A few weeks ago, my husband and I had the first big argument we’ve had since being married.  What it was about doesn’t really matter as much as what happened when it was over.  It seemed to end on a positive note; we both apologized for the things we’d said and done that were wrong.  But all week long after the fight, I felt like a dark and gloomy cloud was hanging over my head.  It seemed that even though the fight was over, something still hadn’t been resolved.  I felt awful.  I felt hollow inside.  I felt lost. 

Then one night in bed, we began to talk about the fight, and how we both felt like something was still wrong between us.  I didn’t want to say I was sorry.  I thought at the time that I didn’t need to apologize. But the truth of the matter, the heart of it, was the fact that I didn’t want to apologize because if I did it would mean that I would have to change.  I would have to stop being so critical. 

But you see, I’d tried to stop being critical.  I honestly had.  Every time I felt the least bit critical of him, I’d resolved to stop.  I tried to beat my critical nature into submission.  The problem was - I couldn’t.  Oh, sometimes I was fairly successful.  I bit my tongue, or  ignored, or even sometimes bent over backwards to be nice when I wasn’t feeling so nice inside.  But the critical thoughts were still there.  It was like a poison that I couldn’t get out of my system.

Romans 7:24 What a wretched man I am! Who will rescue me from this body of death?

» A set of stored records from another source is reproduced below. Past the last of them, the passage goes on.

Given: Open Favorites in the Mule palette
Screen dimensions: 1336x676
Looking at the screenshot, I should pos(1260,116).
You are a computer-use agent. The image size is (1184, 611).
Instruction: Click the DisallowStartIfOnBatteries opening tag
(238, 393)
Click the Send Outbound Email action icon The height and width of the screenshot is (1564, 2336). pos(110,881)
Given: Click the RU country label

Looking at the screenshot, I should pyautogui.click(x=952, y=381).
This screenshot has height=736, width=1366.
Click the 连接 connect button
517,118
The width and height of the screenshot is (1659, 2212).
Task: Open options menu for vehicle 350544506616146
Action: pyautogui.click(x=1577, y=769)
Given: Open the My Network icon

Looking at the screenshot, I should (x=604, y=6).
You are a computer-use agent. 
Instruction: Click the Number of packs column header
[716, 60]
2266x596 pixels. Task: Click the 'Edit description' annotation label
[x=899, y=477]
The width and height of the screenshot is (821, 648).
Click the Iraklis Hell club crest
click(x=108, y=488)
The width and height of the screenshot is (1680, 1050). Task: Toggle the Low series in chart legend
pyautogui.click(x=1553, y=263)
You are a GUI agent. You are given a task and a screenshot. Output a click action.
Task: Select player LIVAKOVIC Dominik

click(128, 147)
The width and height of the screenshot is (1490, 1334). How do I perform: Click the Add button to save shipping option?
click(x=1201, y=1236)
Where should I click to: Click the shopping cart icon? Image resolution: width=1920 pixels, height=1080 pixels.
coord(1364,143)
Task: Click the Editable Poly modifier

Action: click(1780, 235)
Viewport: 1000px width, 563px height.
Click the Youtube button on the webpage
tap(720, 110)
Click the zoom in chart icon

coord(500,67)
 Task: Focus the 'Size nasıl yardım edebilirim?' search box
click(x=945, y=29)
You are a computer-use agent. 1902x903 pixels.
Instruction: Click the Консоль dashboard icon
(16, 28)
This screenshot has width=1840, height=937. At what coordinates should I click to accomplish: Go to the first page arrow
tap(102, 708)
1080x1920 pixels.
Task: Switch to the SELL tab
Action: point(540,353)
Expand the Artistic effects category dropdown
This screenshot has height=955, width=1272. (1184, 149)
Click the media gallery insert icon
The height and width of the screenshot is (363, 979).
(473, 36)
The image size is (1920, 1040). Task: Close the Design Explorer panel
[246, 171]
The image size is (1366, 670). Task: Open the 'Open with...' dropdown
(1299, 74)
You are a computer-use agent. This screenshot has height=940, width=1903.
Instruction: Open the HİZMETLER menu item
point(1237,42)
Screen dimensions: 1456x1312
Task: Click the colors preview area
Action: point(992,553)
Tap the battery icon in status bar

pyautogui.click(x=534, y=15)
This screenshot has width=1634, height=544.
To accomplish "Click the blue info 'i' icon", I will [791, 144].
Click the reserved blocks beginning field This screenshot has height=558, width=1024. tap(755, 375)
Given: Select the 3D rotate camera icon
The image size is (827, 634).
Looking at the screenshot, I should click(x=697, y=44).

Yup, Paul summed it up pretty nicely for me. I didn’t want to be critical, but there it was I just couldn’t help myself.  Reflecting on these things even as we talked I finally confessed to my husband in a despondent voice, “Listen. I know that I’m too critical of you, but I don’t know how to change it.  I’ve tried. But it’s like I’m caught in a cycle that I can’t find my way out of.”  (When I want to do good evil is right there with me).

Spoken straight from my heart, these were the truest words that had ever come out of my mouth.  In saying this to my husband, there was a sense of release for me.  I had come to the end of myself.  Do you know what I mean when I say that?  For me, it was like an epiphany.  I was a Christian, I trusted completely in Christ for my salvation.  But did I trust him for the rest, for sanctification and the good works that should be flowing out of this saved sinner’s soul?  It was as if God were waiting for me to come to the same conclusion that he already had: I was a Christian trapped in a body of death.  I needed him, not only for salvation, but for all the rest as well. 

What I love about the above verses penned by the Apostle Paul is that they have a happy ending. In the muck and mire of what he’d written, Paul seemed so despondent. And he was. He was trapped in a body of death and could find no way out. Finally, as I had to, as we all have to, Paul came to the end of himself. In his despondency, he turned to the right One, Jesus Christ. And though the beginning verses of his Struggling With Sin chapter are all about despair, the verse that packs the biggest punch is tucked neatly away at the end of the chapter.

Romans 7:25 What a wretched man I am. Who will rescue me from this body of death? Thanks be to God – through Jesus Christ our Lord!

 I can’t think of a better way to end this entry. So, I won’t even try.